:: Provided records

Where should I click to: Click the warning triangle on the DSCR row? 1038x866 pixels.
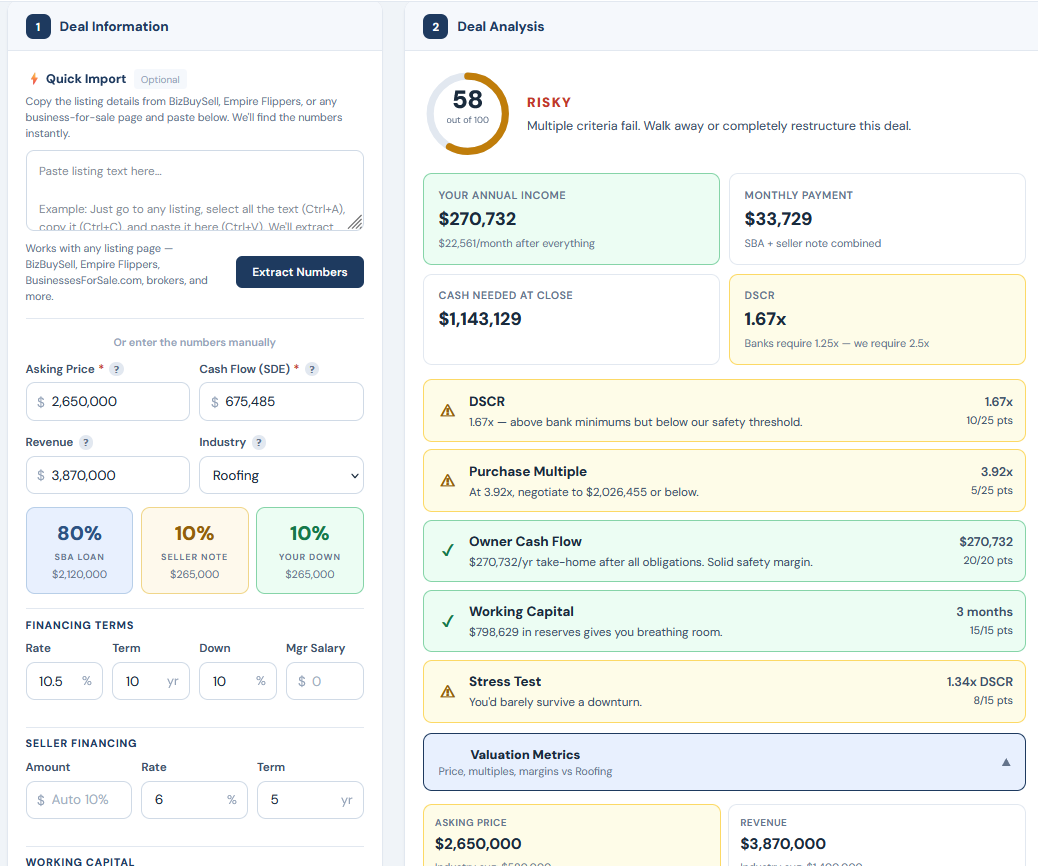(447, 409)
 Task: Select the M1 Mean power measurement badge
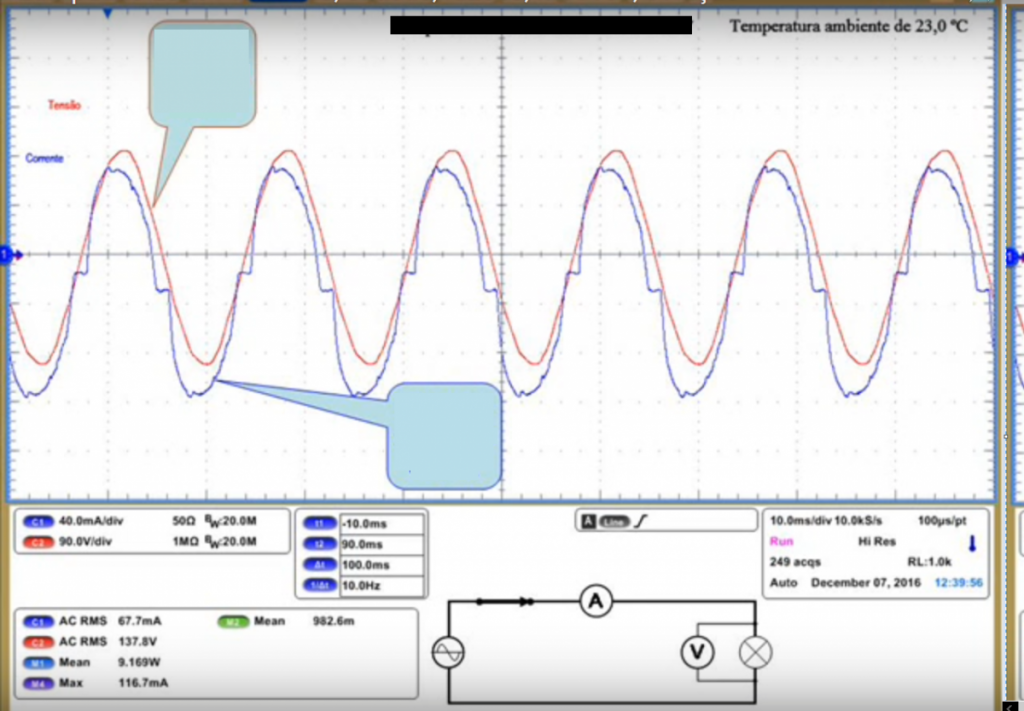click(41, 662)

::::
:: Provided records

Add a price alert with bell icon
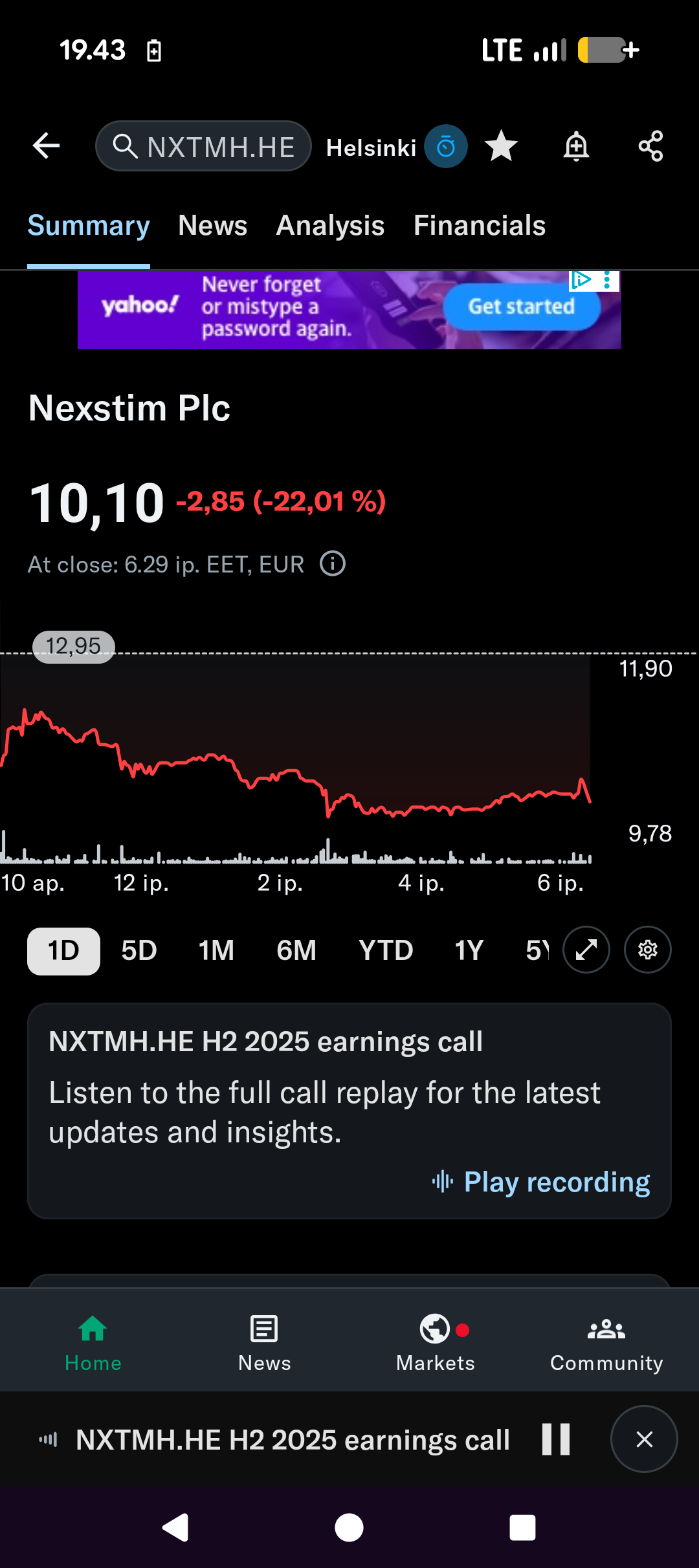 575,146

::::

## Written request:
Could you change "warning triangle" to "caution icon" in the listing, starting at the line that has "Where should I" and stopping after the one with "click(41, 662)"? Write out only those lines with nothing else altered, and leave the pictures out.

## Expected answer:
Where should I click to: Click the caution icon on the DSCR row? 1038x866 pixels.
(447, 409)
 Task: Select the M1 Mean power measurement badge
click(41, 662)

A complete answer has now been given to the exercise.